◆ **Aim of the task**
Reproduce the data below in full and exclude every picture.

::: Input material

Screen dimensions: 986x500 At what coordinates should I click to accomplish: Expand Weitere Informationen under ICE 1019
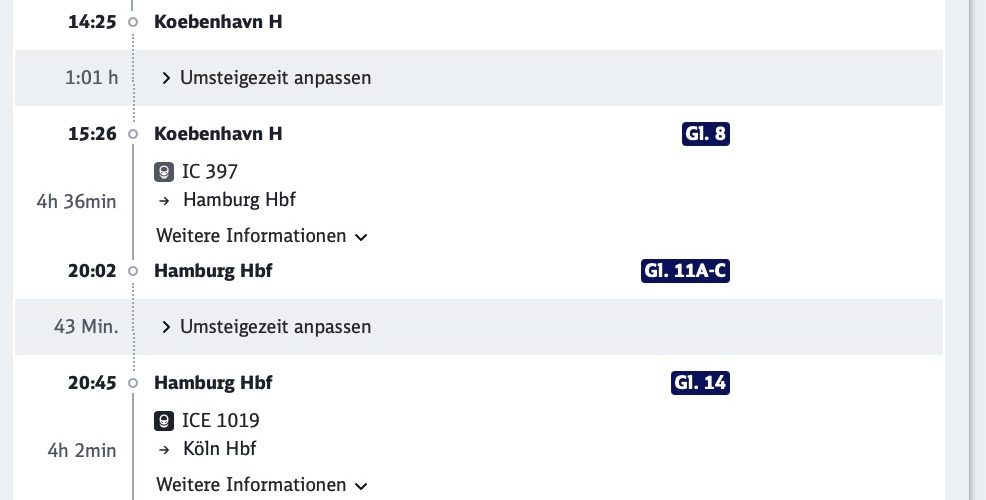262,485
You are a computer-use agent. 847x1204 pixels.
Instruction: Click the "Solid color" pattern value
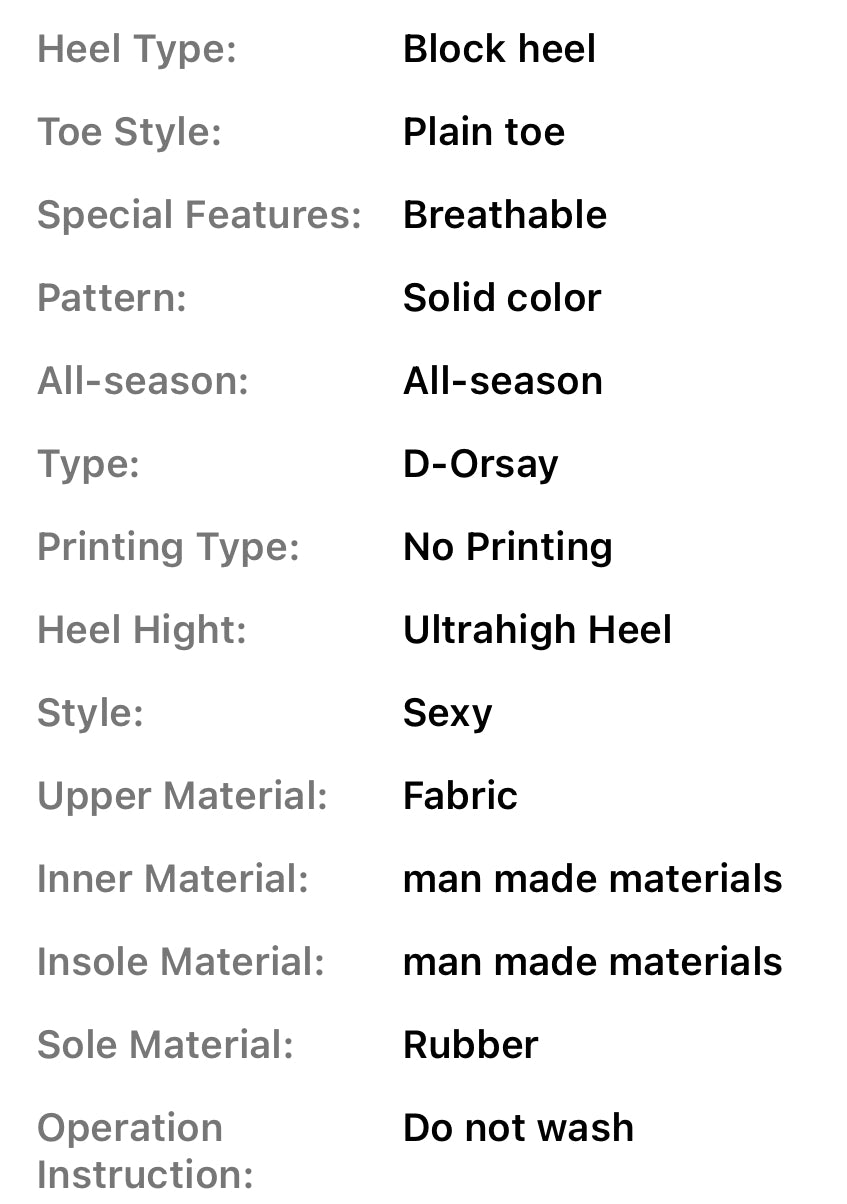[x=501, y=298]
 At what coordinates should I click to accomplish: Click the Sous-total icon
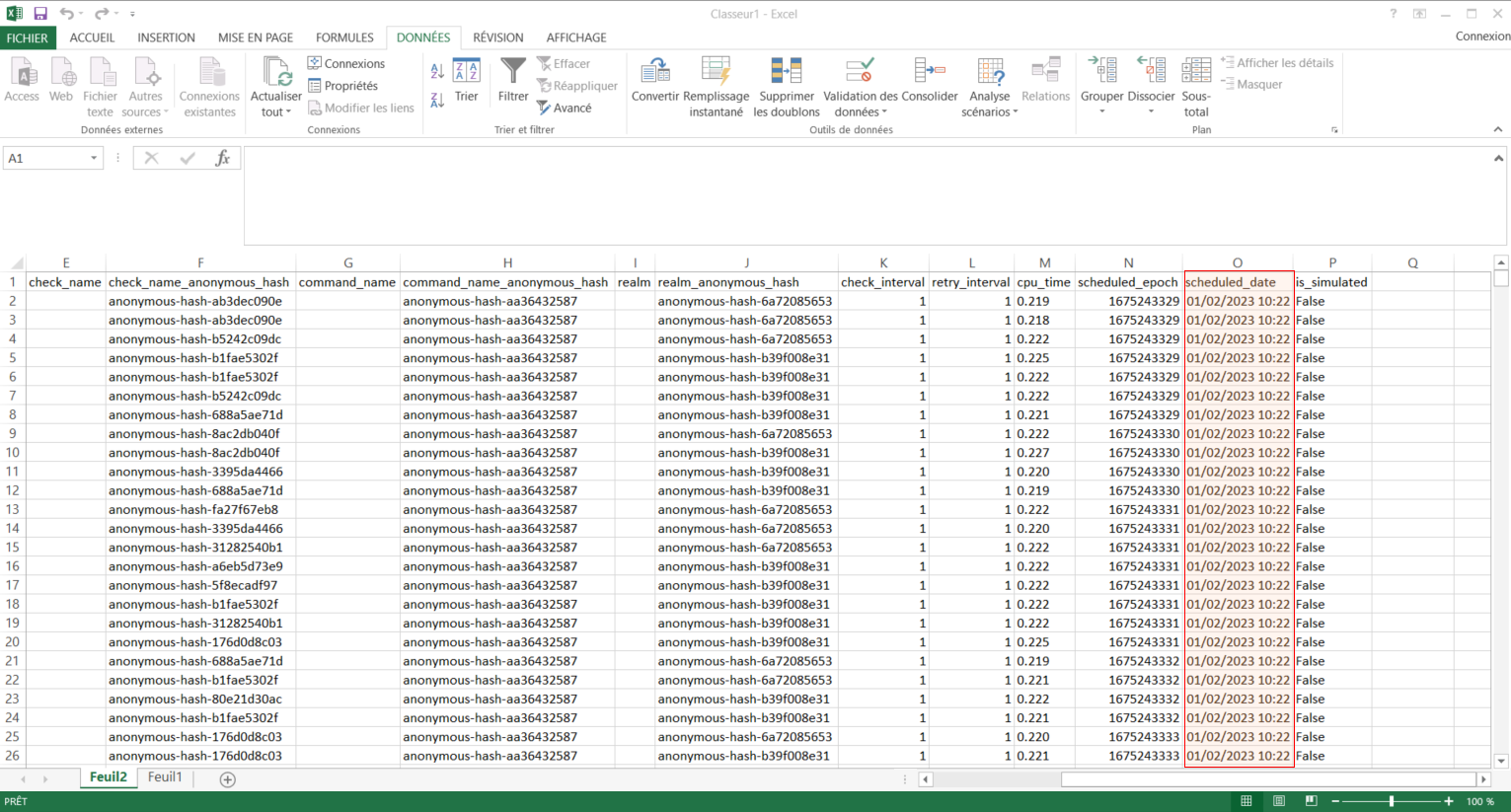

::::::

◆ **Completed exercise**
Screen dimensions: 986x500 At what coordinates should I click to accomplish: Expand Weitere Informationen under ICE 1019
262,485
You are a computer-use agent. 847x1204 pixels.
Instruction: Click the "Solid color" pattern value
[x=501, y=298]
 At what coordinates should I click to accomplish: Click the Sous-total icon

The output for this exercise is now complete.